= RECORD EXTRACTS =
=== Begin Enclosure ===

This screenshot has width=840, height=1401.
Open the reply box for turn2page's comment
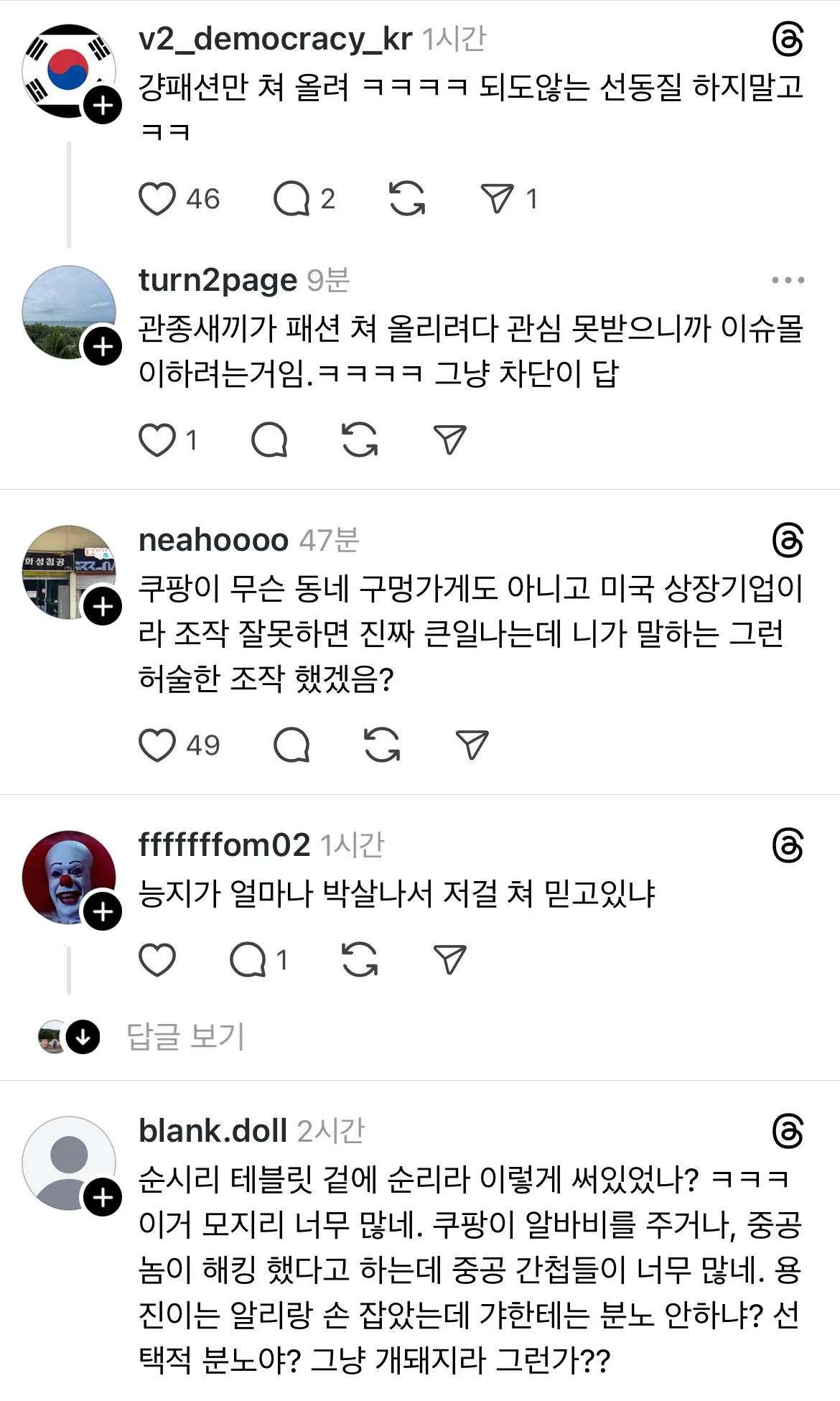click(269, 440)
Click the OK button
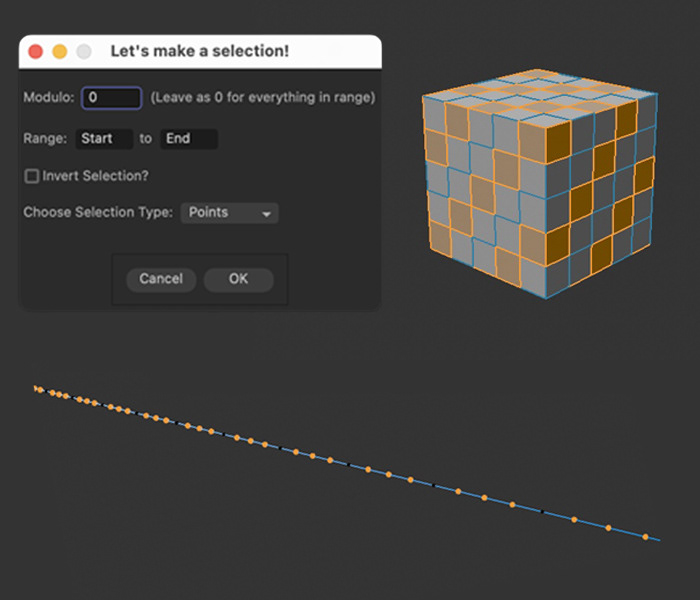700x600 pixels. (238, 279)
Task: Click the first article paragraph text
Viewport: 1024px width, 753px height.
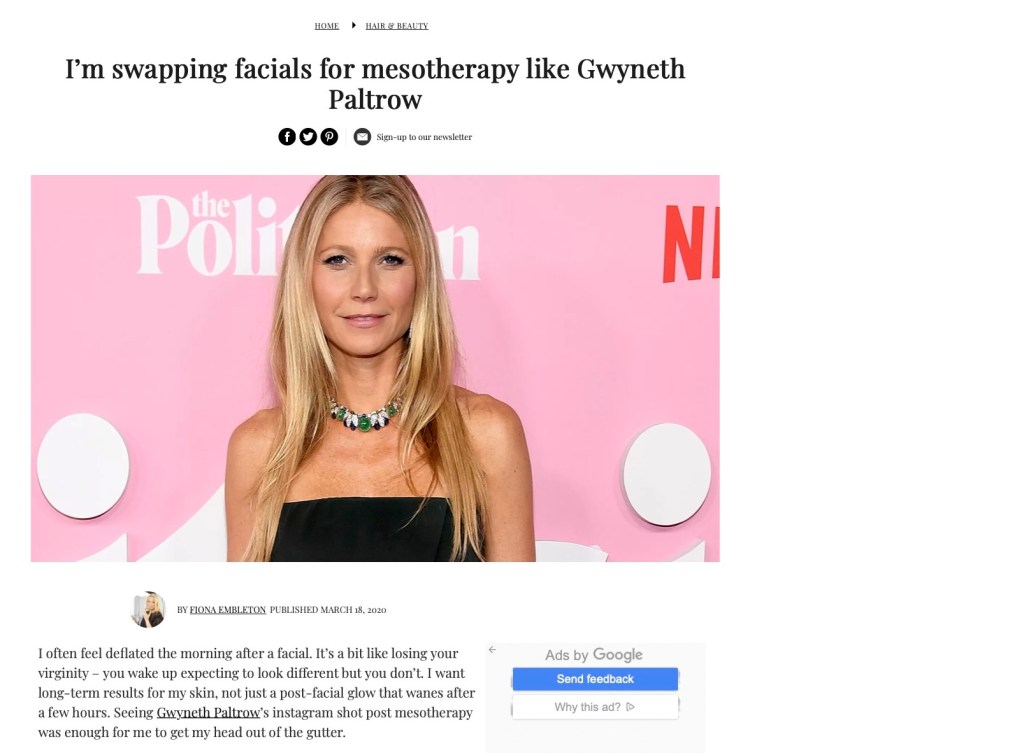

=== End Enclosure ===

= WORK INSTRUCTIONS =
From the first line to the last, return the material above exactly, apart from the pictures.

= ANSWER BOX =
This screenshot has width=840, height=1401.
Open the reply box for turn2page's comment
click(269, 440)
Click the OK button
700x600 pixels. (238, 279)
Task: Click the first article paragraph text
Viewport: 1024px width, 753px height.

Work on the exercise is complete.